Impasses no processo de adoção no Brasil
Enviada em 27/04/2020
Em 2018, foi lançado o filme “De repente uma família”, que retrata a história de um casal que se apaixona e adota Lizzie, uma adolescente que leva dois irmãos mais novos com ela, o que deixa a vida da família de pernas para o ar. Quando comparamos à nossa realidade, reparamos que o processo de adoção no Brasil ainda é bem mais burocrático e ainda demanda muito diálogo e paciência.
Em primeiro lugar, deve-se destacar que a busca pela “criança dos perfeita” ainda é algo frequente - de acordo com uma simulação feita pelo Estado, o perfil mais buscado por famílias que se interessam em adotar equivale ao de uma menina de dois anos, branca e filha única. De acordo com o Cadastro Nacional de Adoção (CNA), cerca de 56% do orfanato é formado por meninos, normalmente pardos ou negros, além do fato de que apenas 8,8% tem de zero e cinco anos.

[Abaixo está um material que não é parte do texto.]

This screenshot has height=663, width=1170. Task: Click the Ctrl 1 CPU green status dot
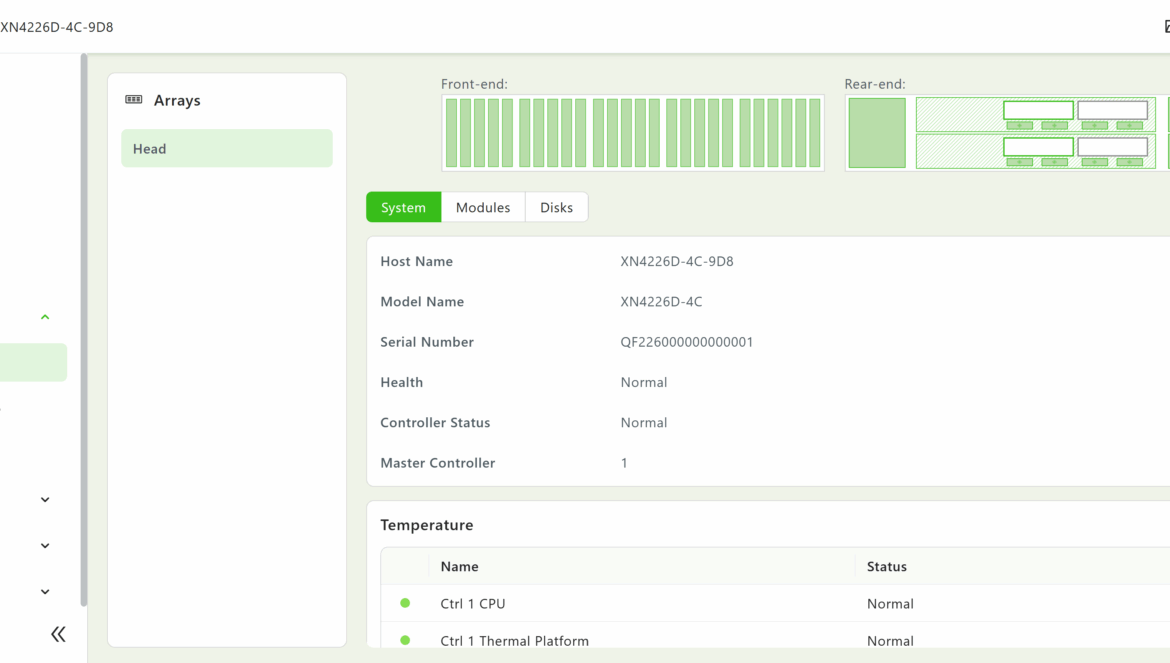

Em adição, há o fato de que adotar uma criança é um processo trabalhoso e que pode levar de meses á anos até ser realmente resolvido - ele envolve diversas fases, como por exemplo, a avaliação da equipe interprofissional, a participação em programas de preparação para adoção e etc. De fato, são processos importantes, já que é feito com o intuito de achar a família segura à criança ou ao adolescente que está sendo adotada.
Em resumo, após as informações apresentadas, fica claro que o Governo deve estimular a adoção com o investimento de palestras e apresentações feitas em ambiente escolar por professores. Além da ajuda da mídia, com a divulgação e a criação de “hashtags” em redes sociais contra a extrema procura de determinado padrão na hora da adoção. Com isso, haverá a diminuição em relação à busca por “crianças perfeitas”.